For steady-flow control volumes with inlet and outlet streams: Q̇ - Ẇ = Σṁ_out(h + ke + pe) - Σṁ_in(h + ke + pe). Enthalpy h = u + Pv naturally appears from flow work at boundaries. This equation is fundamental for analyzing turbines, compressors, pumps, heat exchangers, and nozzles in power and refrigeration cycles.
For a closed system you wrote dU = δQ - δW, tracking the energy of a fixed mass. Open systems change this accounting: mass enters and exits the control volume, and each parcel of mass carries energy with it. From your study of control volume thermodynamics, you know that a fluid element crossing a boundary does two things: it carries its internal energy u into the control volume, and it does work pushing against the pressure at the inlet (the fluid behind it must push it in). This flow work per unit mass is Pv, where v is specific volume. The total energy carried per unit mass is therefore u + Pv — which is precisely enthalpy h = u + Pv. This is why enthalpy, not internal energy, is the natural energy variable for open systems: it bundles together stored energy and the mechanical work of moving mass across a boundary.
Adding kinetic and gravitational potential energy per unit mass, the total energy transported by a mass flow is h + V²/2 + gz. The steady-flow energy equation (SFEE) balances all contributions: Q̇ - Ẇ_shaft = Σṁ_out(h + V²/2 + gz) - Σṁ_in(h + V²/2 + gz). For most thermal devices, kinetic and potential energy terms are small compared to enthalpy changes and are dropped. But for nozzles — which exist precisely to convert enthalpy into kinetic energy — the V²/2 term is the entire point, and enthalpy drop equals kinetic energy gain: V²_out/2 - V²_in/2 = h_in - h_out.
Each device type simplifies the SFEE in a characteristic way. A turbine operates adiabatically (Q̇ ≈ 0) and extracts shaft work: Ẇ = ṁ(h_in - h_out). A heat exchanger involves no shaft work and negligible kinetic or potential energy changes: Q̇ = ṁ(h_out - h_in). A throttle has no work, no heat, and negligible kinetic/potential changes — so h_in = h_out, meaning throttling is an isenthalpic process. These simplifications are not approximations pulled from thin air; they follow directly from which terms the device's function requires and which it makes negligible.

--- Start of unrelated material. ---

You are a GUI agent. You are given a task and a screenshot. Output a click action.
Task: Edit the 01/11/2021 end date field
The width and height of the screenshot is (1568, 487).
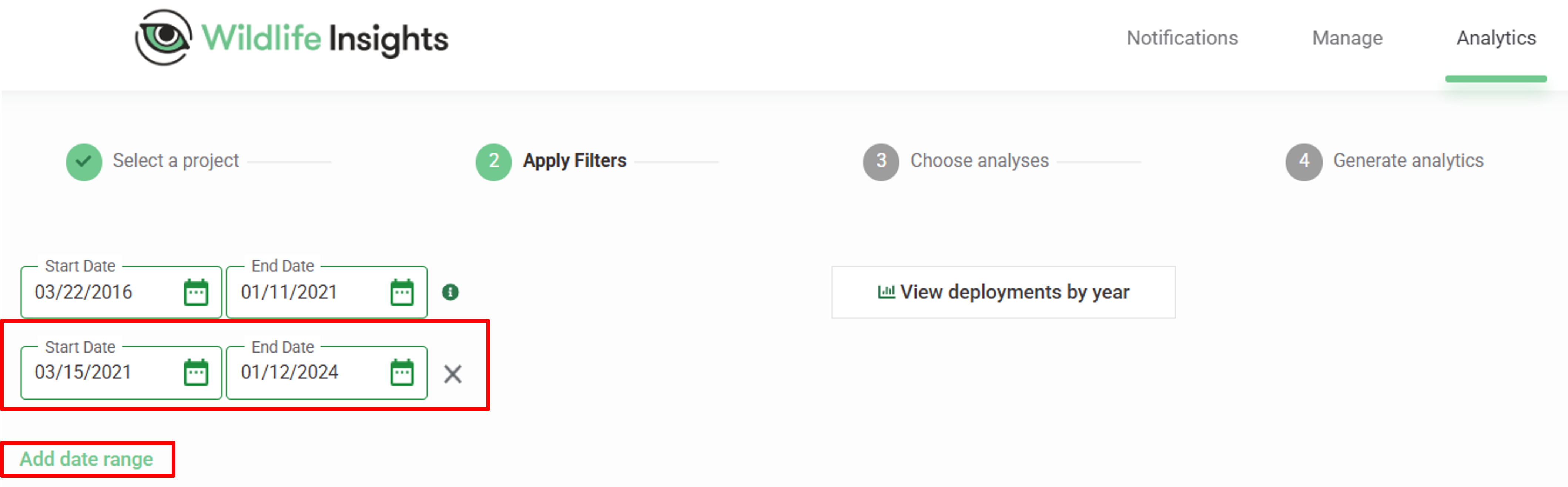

The SFEE is the master equation for analyzing power plant and refrigeration cycles. A Rankine cycle consists of a boiler, turbine, condenser, and pump — each analyzed separately with its simplified SFEE, linked by mass flow continuity. The net work output is turbine work minus pump work; the heat input is boiler duty; cycle efficiency is their ratio. Every state point in the cycle is defined by two independent properties (pressure and enthalpy, or pressure and entropy), read from steam tables, and every energy quantity follows from substituting into the SFEE. The equation is straightforward in form; the engineering skill lies in applying it consistently across each component and tracking state points through the cycle.